Estas medidas han supuesto una grave pérdida en derechos laborales y sociales para el profesorado que nos retrotrae a décadas pasadas. Han desaparecido las jubilaciones anticipadas, se ha retrasado la edad de jubilación, se han congelado las pensiones, se han suprimido derechos laborales del profesorado interino, han desaparecido las licencias y ayudas por estudio, los centros de apoyo y los programas de formación.

El reciente RD 14/2012 aprobado por el Gobierno con la pretensión de ahorrar  tres mil millones de euros supone el último eslabón en esta cadena de recortes. El decreto aumenta el horario lectivo y complementario de los docentes, aumenta las ratios sin contemplar situaciones excepcionales y va a dejar sin cubrir las bajas por enfermedad. Son ajustes que tendrán graves consecuencias en la situación del sistema educativo español y no sólo porque afecten a  las condiciones laborales del profesorado sino porque lesionan la calidad de un sistema educativo ya deteriorado.
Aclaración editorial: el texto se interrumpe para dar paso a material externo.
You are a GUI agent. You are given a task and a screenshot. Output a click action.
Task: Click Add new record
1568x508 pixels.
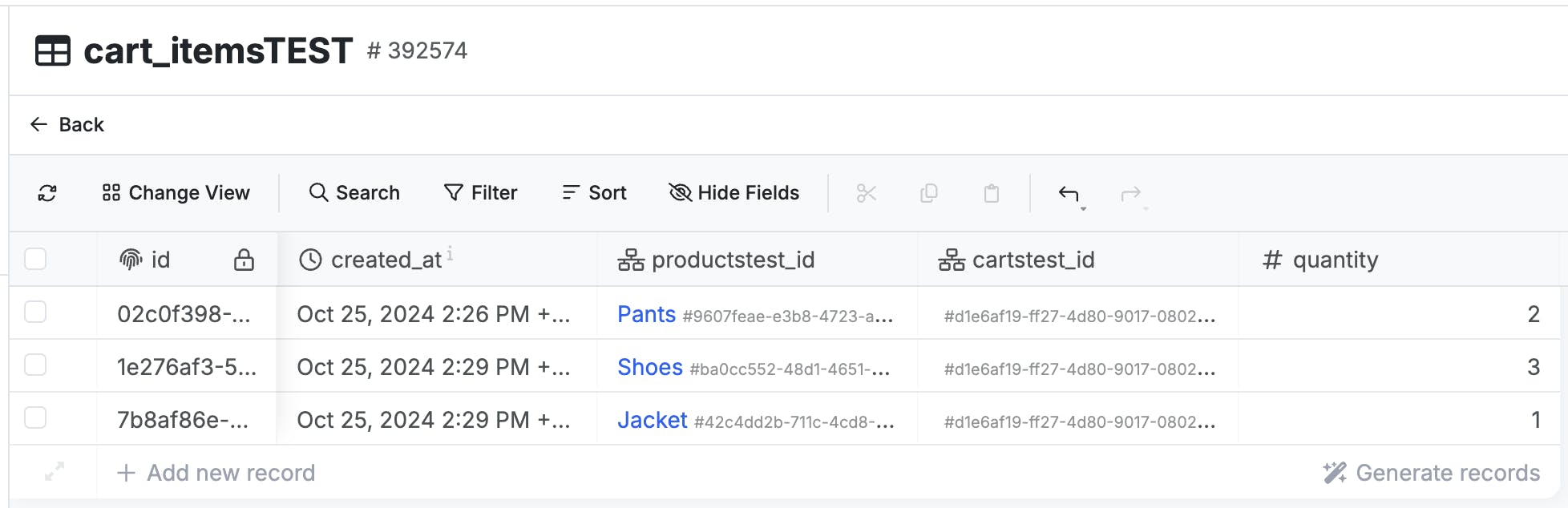(216, 473)
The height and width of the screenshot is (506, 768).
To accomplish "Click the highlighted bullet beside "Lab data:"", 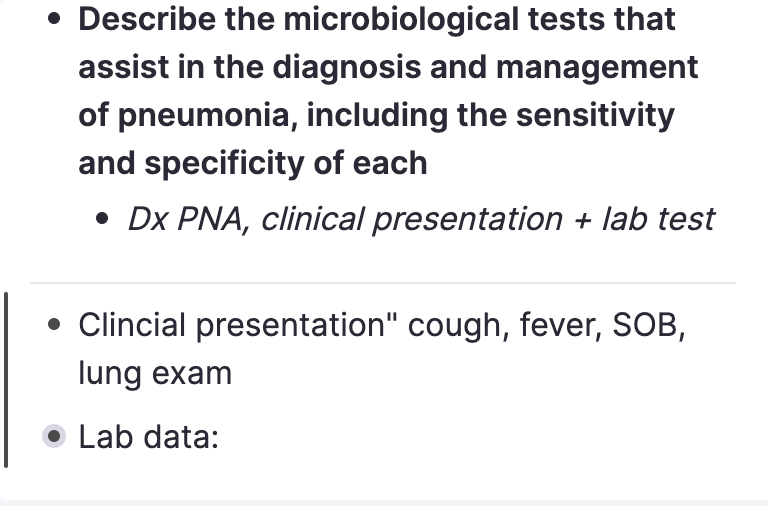I will click(x=54, y=436).
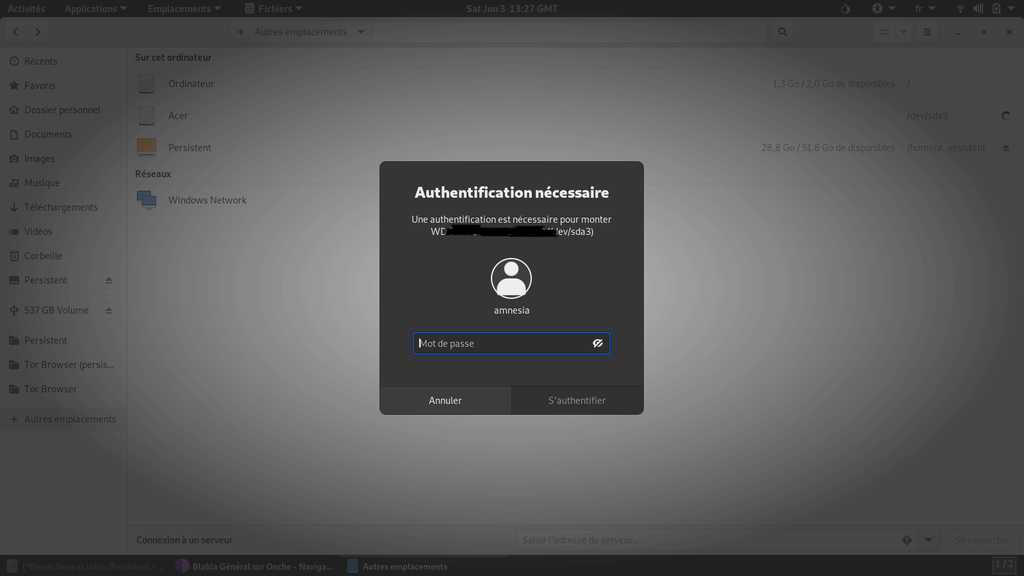This screenshot has width=1024, height=576.
Task: Go back with the left arrow
Action: tap(15, 32)
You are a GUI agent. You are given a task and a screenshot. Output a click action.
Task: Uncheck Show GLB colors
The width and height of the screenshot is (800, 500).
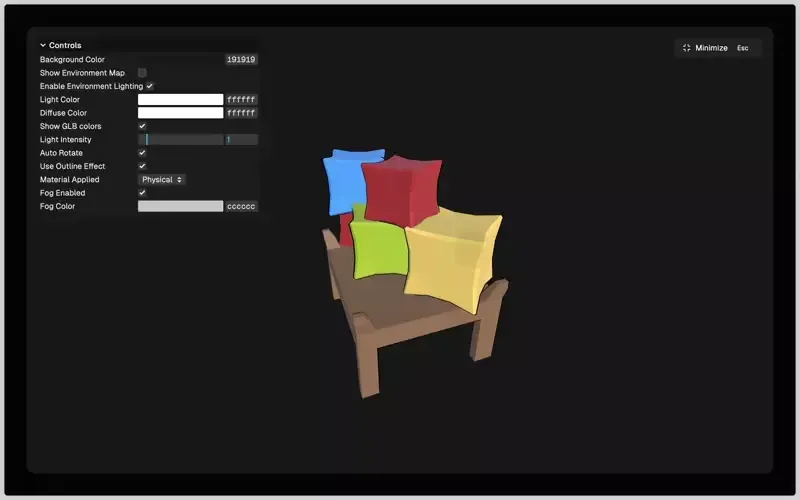tap(142, 126)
El primer efecto de la reducción de las partidas presupuestarias afecta a la disminución de los programas de atención a los alumnos con más necesidades educativas. El incremento generalizado de las ratios tendrá un efecto devastador en la escuela rural, que verá cerradas muchas unidades, afectará también a la educación infantil, los primeros cursos de ESO, las enseñanzas de idiomas, la formación profesional. También dificultará la posibilidad de establecer desdobles, grupos de refuerzo y la propia atención a la diversidad.

Estos recortes no contribuyen a la lucha contra el elevado fracaso y abandono escolar sino que pueden agravarlo. Además,  corren el riesgo de lastrar las reformas que nuestro sistema educativo necesita y han provocado la desmoralización y el descontento generalizado del profesorado.

ANPE no rechaza estas medidas por una cuestión meramente corporativa o de defensa exclusiva del interés profesional de los docentes, sino sobre todo por el perjuicio que estos recortes van a causar en la calidad de la enseñanza pública y en los alumnos.

 

Por ello, el 22 de mayo, ANPE y el resto de los sindicatos representativos de educación a nivel de Estado convocaron al profesorado a una huelga y a movilizaciones contra los recortes educativos y en defensa de la enseñanza pública.

Al margen de la guerra de cifras sobre la participación, es indudable que el profesorado se ha movilizado masivamente en toda España. La huelga tuvo un índice de seguimiento insólito para una convocatoria realizada a final de curso, teniendo en cuenta además que, en algunas comunidades autónomas, se sumaba a otras huelgas que habían supuesto ya un duro castigo para las nóminas de los docentes. En todas las capitales de provincia, las manifestaciones y concentraciones han tenido un seguimiento multitudinario, incuestionable.

Esta respuesta unánime de los docentes españoles contra los recortes no puede ignorarse ni minimizarse. Los profesores se sienten profundamente descontentos y frustrados por la situación del sistema educativo. El Gobierno de España debe escuchar este clamor del profesorado y entender las razones del mismo, que son muy explícitas y no pueden justificarse con el tópico de la ideología política.

Al día siguiente de la huelga, ANPE se ha dirigido al Ministro de Educación para buscar soluciones a este conflicto. Exigimos a las administraciones públicas que cesen los recortes, se inicie el diálogo con los representantes del profesorado para atemperar las medidas ya publicadas y se pongan en marcha las reformas que necesita un sistema educativo sobre el que tendremos que apoyarnos para afrontar el futuro.

Para salir de la difícil situación en que nos encontramos sería importante:

Una declaración del Gobierno sobre el carácter excepcional y transitorio de estas medidas de ajuste  y un mensaje inequívoco de compromiso con la educación, de su voluntad de convertirla en política prioritaria como herramienta de futuro, y de reconocimiento a la insustituible función social que desempeña la enseñanza pública.

 

ANPE espera que esta protesta constituya  un punto de inflexión para el Gobierno, de manera que cesen definitivamente los recortes en educación y comiencen las reformas que necesita nuestro sistema educativo.